EXERCISE DESCRIPTION ->
Below are entries; copy exactly, and only, the lines from the one containing "Instruction: Select the" through their final line, leaving out pictures.

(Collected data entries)
= = =

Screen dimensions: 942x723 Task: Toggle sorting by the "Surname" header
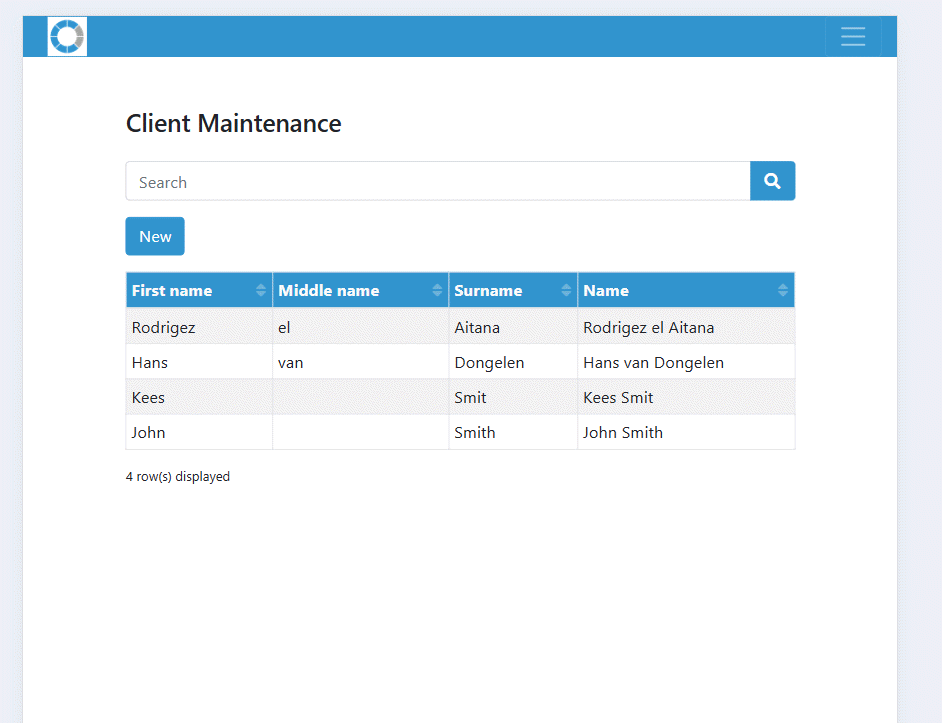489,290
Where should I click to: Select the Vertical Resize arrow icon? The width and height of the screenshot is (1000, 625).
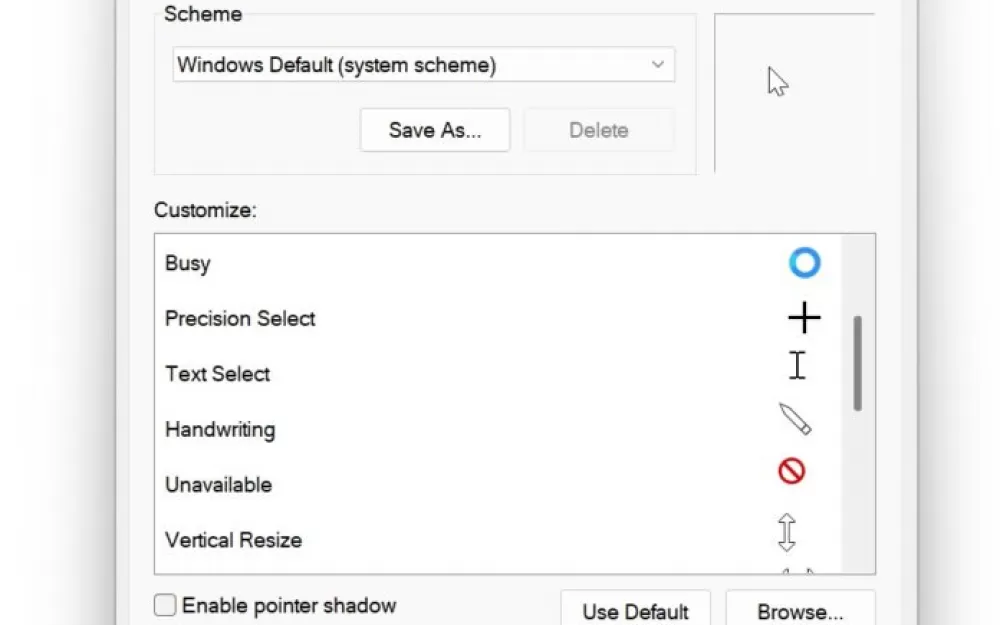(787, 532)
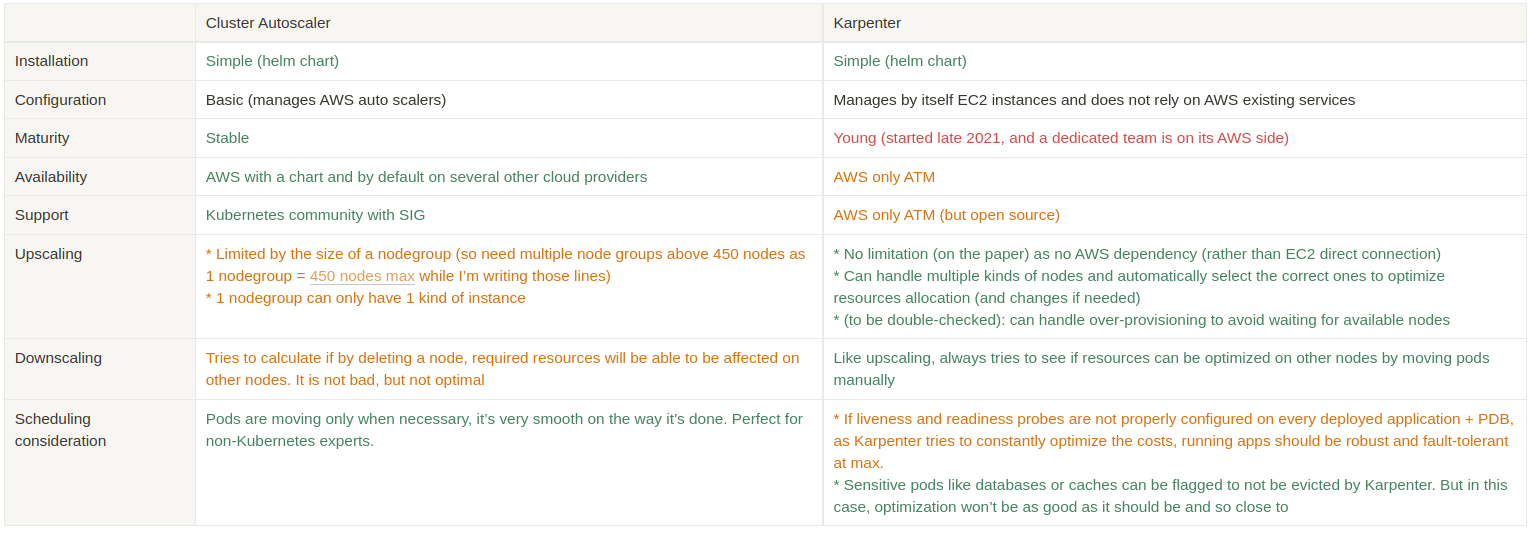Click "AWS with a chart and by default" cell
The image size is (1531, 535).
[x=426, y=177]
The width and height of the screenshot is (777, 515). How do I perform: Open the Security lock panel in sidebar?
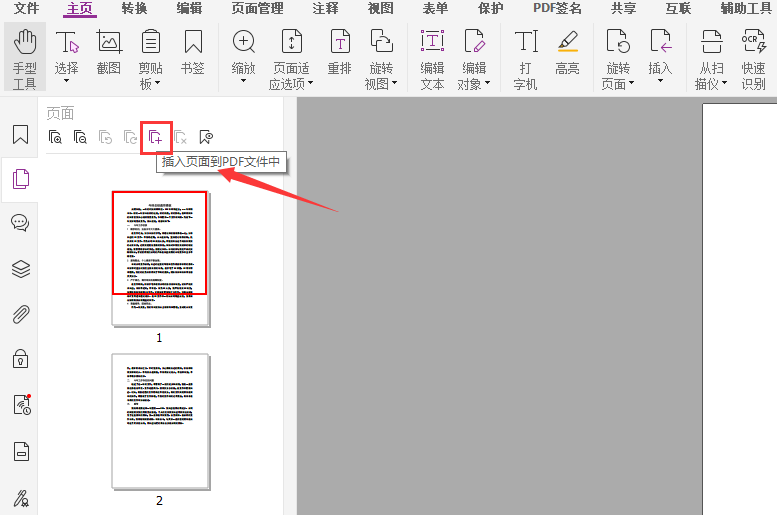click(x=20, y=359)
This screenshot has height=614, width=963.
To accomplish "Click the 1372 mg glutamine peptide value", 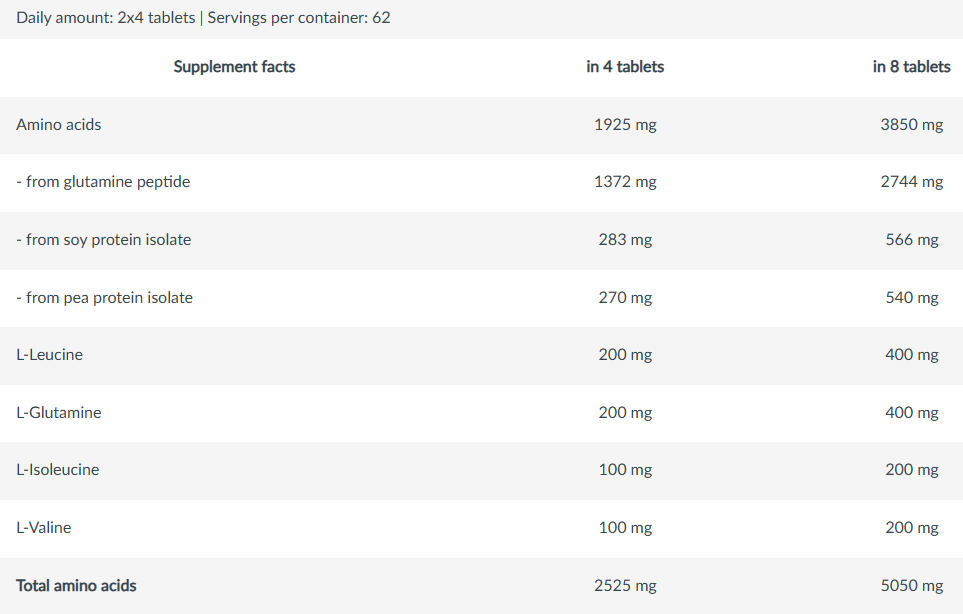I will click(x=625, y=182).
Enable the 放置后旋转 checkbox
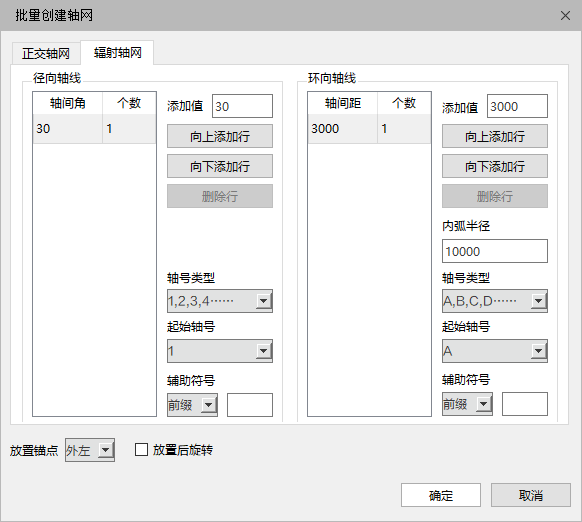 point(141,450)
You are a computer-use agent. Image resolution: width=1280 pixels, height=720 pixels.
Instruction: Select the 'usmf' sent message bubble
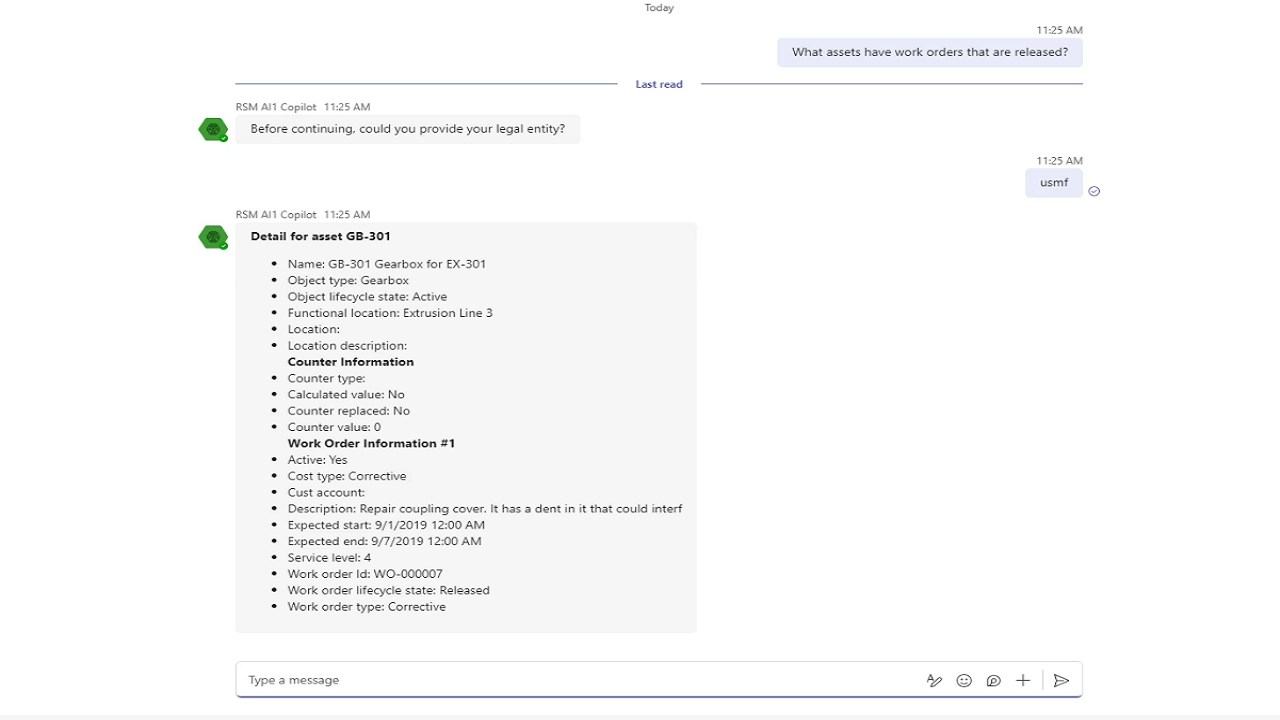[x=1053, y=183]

= = =

REPLY TO THE EXERCISE ->
Instruction: Select the 'usmf' sent message bubble
[x=1053, y=183]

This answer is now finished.